begin

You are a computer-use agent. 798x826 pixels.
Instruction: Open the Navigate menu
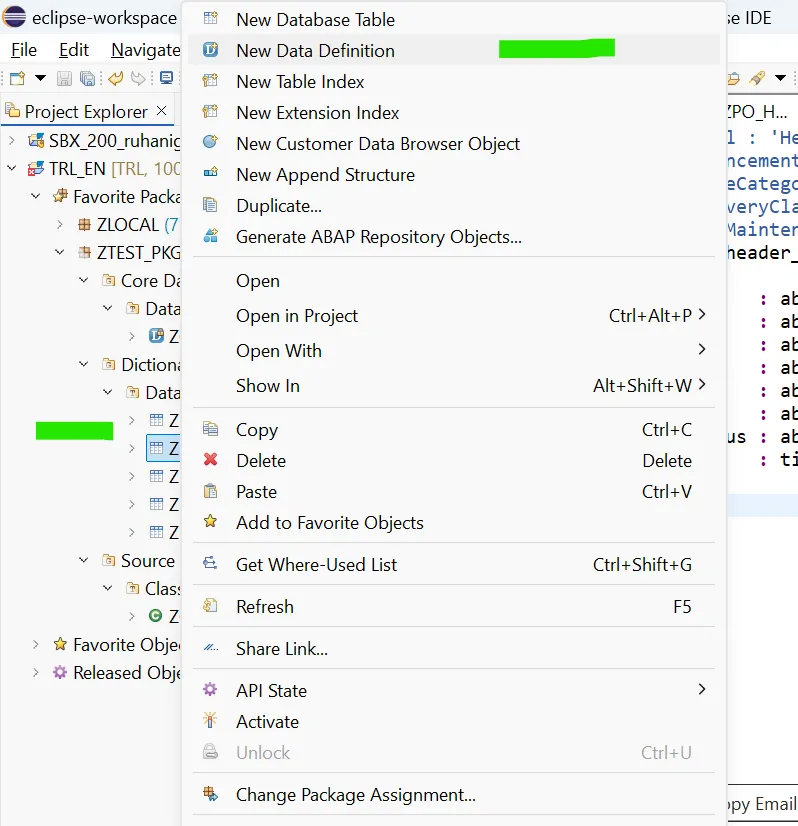(144, 49)
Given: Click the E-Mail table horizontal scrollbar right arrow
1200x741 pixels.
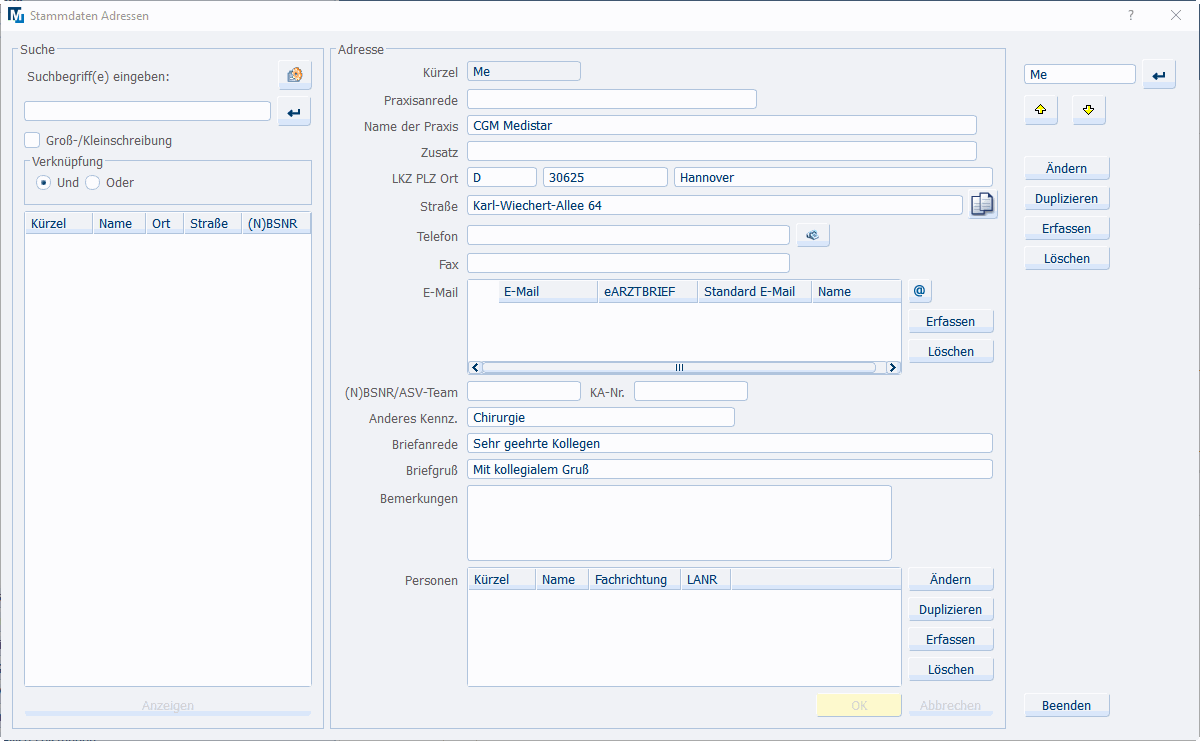Looking at the screenshot, I should click(x=894, y=368).
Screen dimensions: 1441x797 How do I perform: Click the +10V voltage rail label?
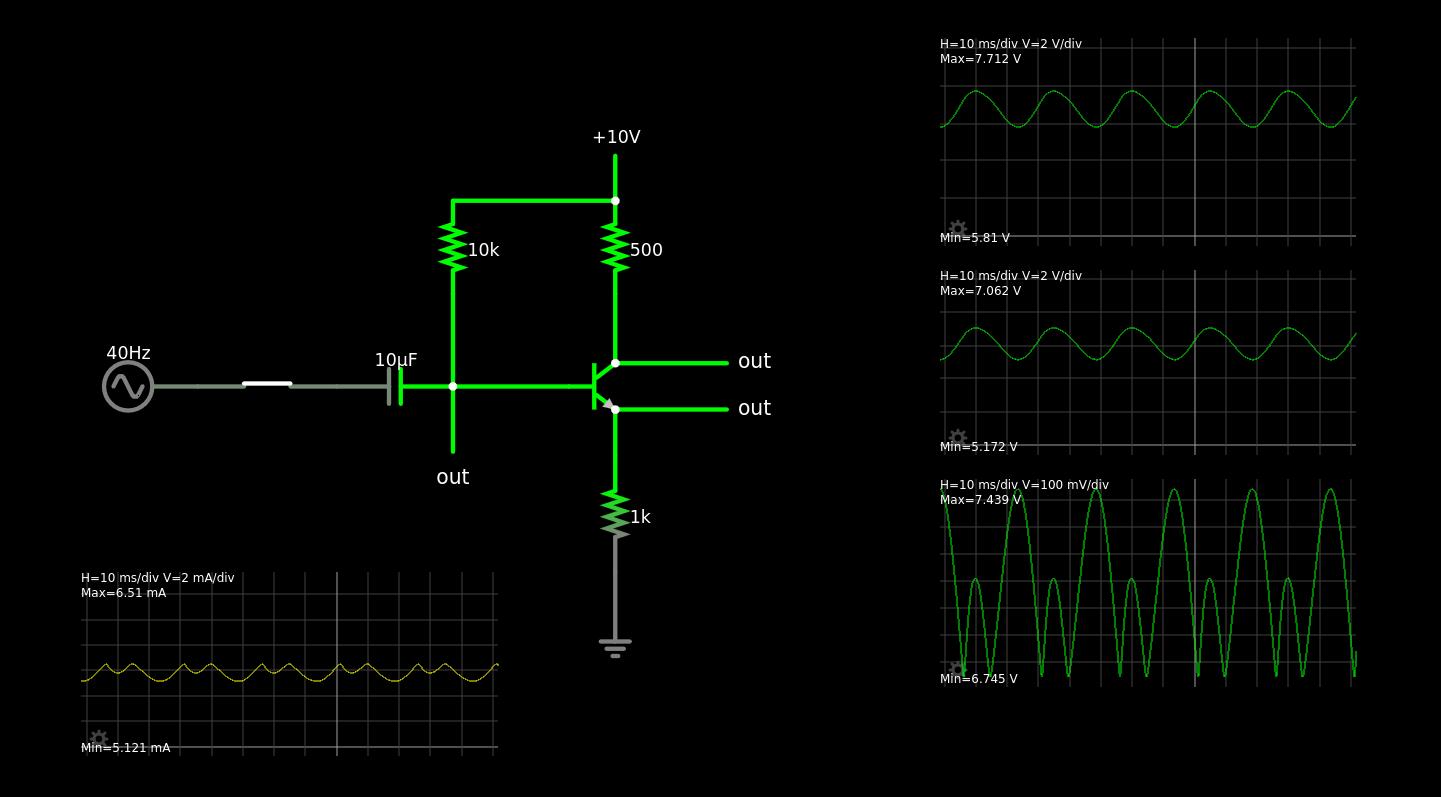point(616,138)
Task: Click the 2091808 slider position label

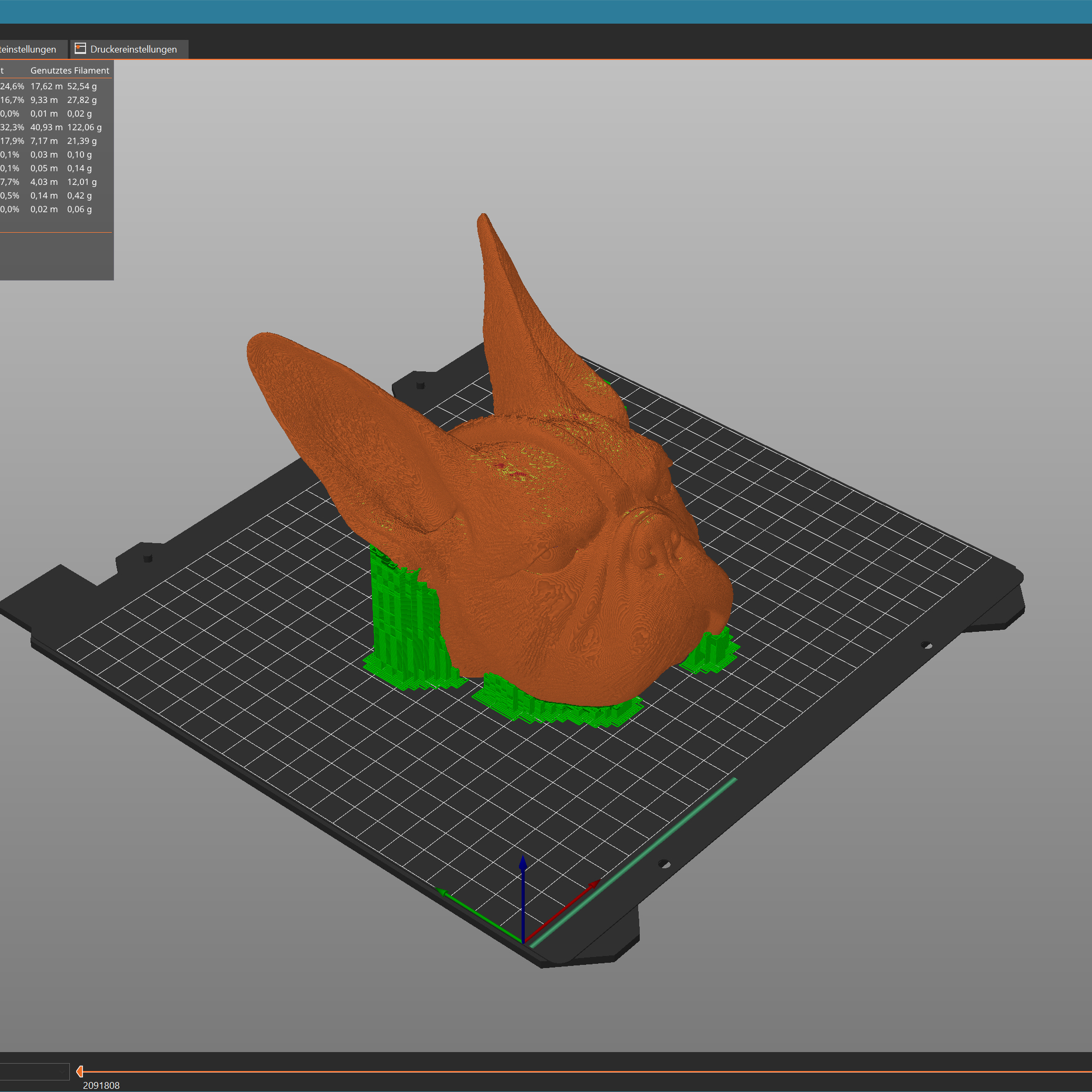Action: click(101, 1085)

end

### GOAL
Turn every line of the items above into a JSON list of strings, one string per line, omitting blank lines. Leave the pictures out of the answer.

### ANSWER TO THIS TASK
[
  "You are a computer-use agent. 798x826 pixels.",
  "Instruction: Open the Navigate menu",
  "(144, 49)",
  "Given: Click the E-Mail table horizontal scrollbar right arrow",
  "1200x741 pixels.",
  "Looking at the screenshot, I should click(x=894, y=368).",
  "Screen dimensions: 1441x797 How do I perform: Click the +10V voltage rail label?",
  "point(616,138)",
  "Task: Click the 2091808 slider position label",
  "Action: click(101, 1085)"
]